Irus Braverman, Professor, SUNY Buffalo Law School (SJD 2007)
Professor Braverman wrote her S.J.D. thesis at the University of Toronto Faculty of Law, which was published as Planted Flags: Trees, Land, and Law in Israel/Palestine (Cambridge University Press, 2009). She has written extensively on zoos, including Zooland: The Institution of Captivity (Stanford University Press, 2013) and Zoo Veterinarians: Governing Case on a Diseased Planet (Routledge, 2021), as well as on wildlife issues as they relate to the environment, including Coral Whisperers: Scientists on the Brink (University of California Press, 2018) and Wild Life: The Institution of Nature (Stanford University Press, 2015). Her edited collections include More-than-One-Health: Humans, Animals, and the Environment Post-COVID (Routledge, 2023). Her latest monograph is Settling Nature: The Conservation Regime in Palestine-Israel (University of Minnesota Press, 2023).
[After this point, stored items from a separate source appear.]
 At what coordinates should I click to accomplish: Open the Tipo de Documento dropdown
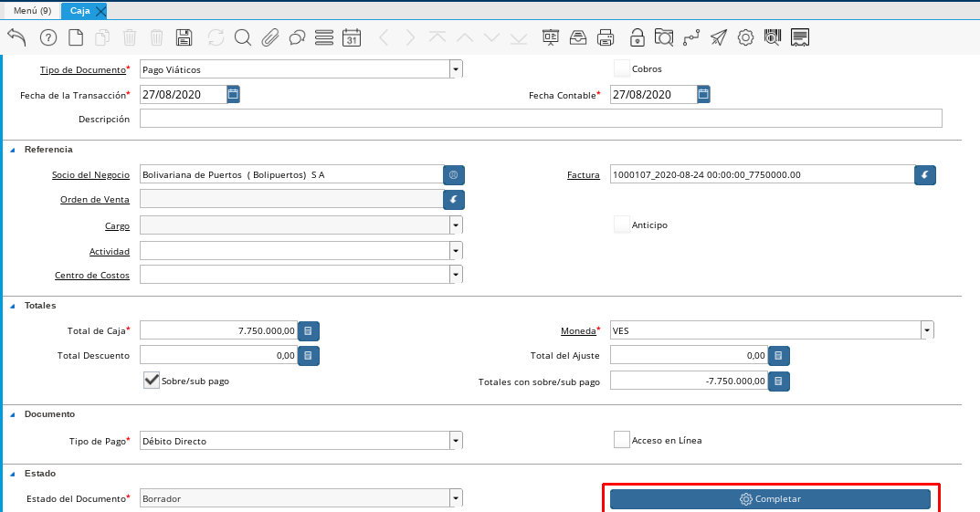(455, 69)
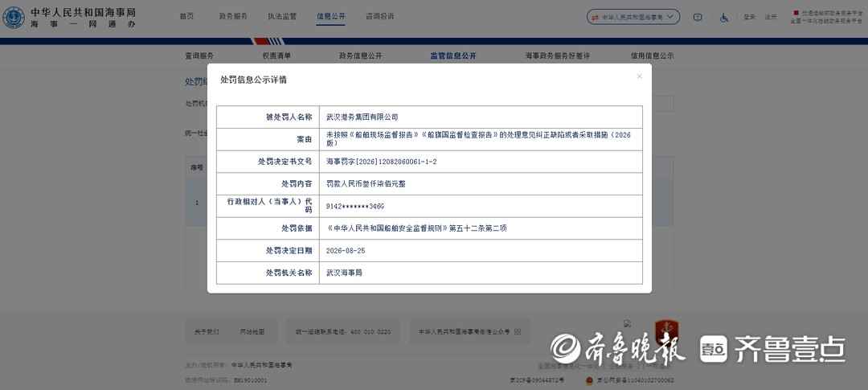The width and height of the screenshot is (868, 390).
Task: Open the 政务服务 menu
Action: (233, 17)
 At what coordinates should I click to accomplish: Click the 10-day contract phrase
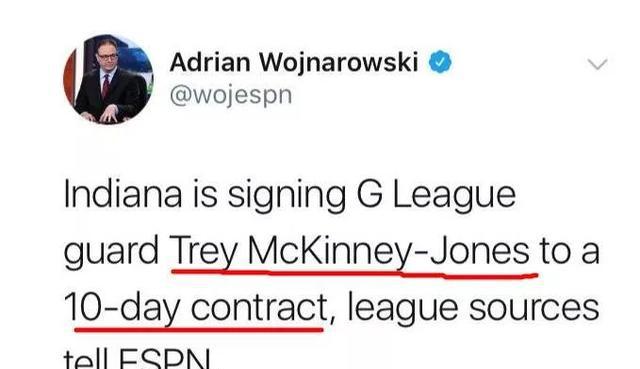(196, 308)
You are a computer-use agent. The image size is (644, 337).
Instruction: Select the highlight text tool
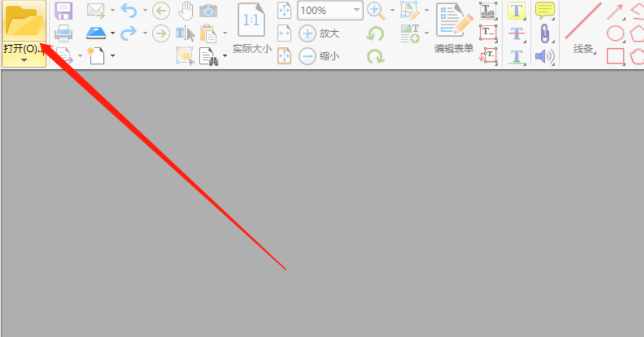[x=516, y=11]
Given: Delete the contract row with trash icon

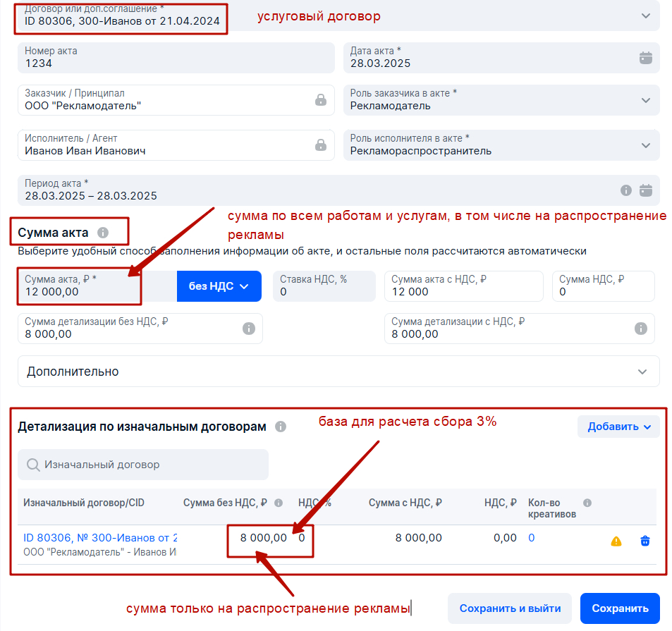Looking at the screenshot, I should click(644, 541).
Maneesha Deckha, Professor, University of Victoria Faculty of Law (JD 1998)
Professor Deckha is a graduate of the J.D. program at the University of Toronto Faculty of Law in 1998. Her research interests include animal legal studies and critical animal studies, feminist animal care theory and feminist analysis of law, socio-legal studies in general, and reproductive and end-of-life ethics. Her book Animals as Legal Beings: Contesting Anthropocentric Legal Orders was published by the University of Toronto Press in 2021. Professor Deckha is also the Academic Director of the Animals & Society Research Initiative at the University of Victoria.

Jessica Eisen, Associate Professor, University of Alberta Faculty of Law (JD 2009)
Professor Eisen is a graduate of the J.D. program at the University of Toronto Faculty of Law in 2009. She currently teaches at the University of Alberta Faculty of Law. Her research interests include animals and the law, constitutional and comparative constitutional law, equality and antidiscrimination law, feminist legal theory, intergenerational justice, and law and social movements.
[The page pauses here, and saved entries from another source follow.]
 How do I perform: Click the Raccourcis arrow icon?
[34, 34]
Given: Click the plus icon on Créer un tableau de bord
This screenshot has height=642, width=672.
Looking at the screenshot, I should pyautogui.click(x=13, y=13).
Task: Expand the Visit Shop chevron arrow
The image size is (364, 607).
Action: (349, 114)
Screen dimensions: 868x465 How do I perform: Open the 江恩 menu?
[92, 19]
Camille Labchuk, Executive Director, Animal Justice (JD 2012)
Camille is a graduate of the J.D. program at the University of Toronto Faculty of Law in 2012. She is one of Canada’s leading animal rights lawyers, and has worked to protect animals for over 15 years. Camille represented Animal Justice before the Ontario Court of Appeal in Bogaerts v Ontario (AG) and the Supreme Court of Canada in R v DLW. In 2024, Animal Justice successfully challenged Ontario’s ag-gag law, finding it was unconstitutional.

Nadia Lambek, Assistant Professor, Western Law (SJD 2024)
Professor Lambek teaches at Western University’s Faculty of Law. She completed her S.J.D. at the University of Toronto Faculty of Law in 2024 with her thesis “(Re)making the Rural” Law, Resistance and Agrarian Movements. Her research focuses on the law’s role in shaping our food systems, social movements in law making, and property law. She is actively engaged in developing the field of food law and policy in Canada and is a founding member and current co-chair of the Canadian Association for Food Law and Policy.

Marty is a graduate of the J.D. program at the University of Toronto Faculty of Law in 2012. He is a lawyer and parliamentary advisor to two current senators. In his work with current and former Canadian Senators, Marty drafted and advanced Bill S-203: Ending the Captivity of Whales and Dolphins Act, and he worked to advance both Bill S-241: the Jane Goodall Act and Bill S-15 to end the captivity of elephants and great apes in Canada.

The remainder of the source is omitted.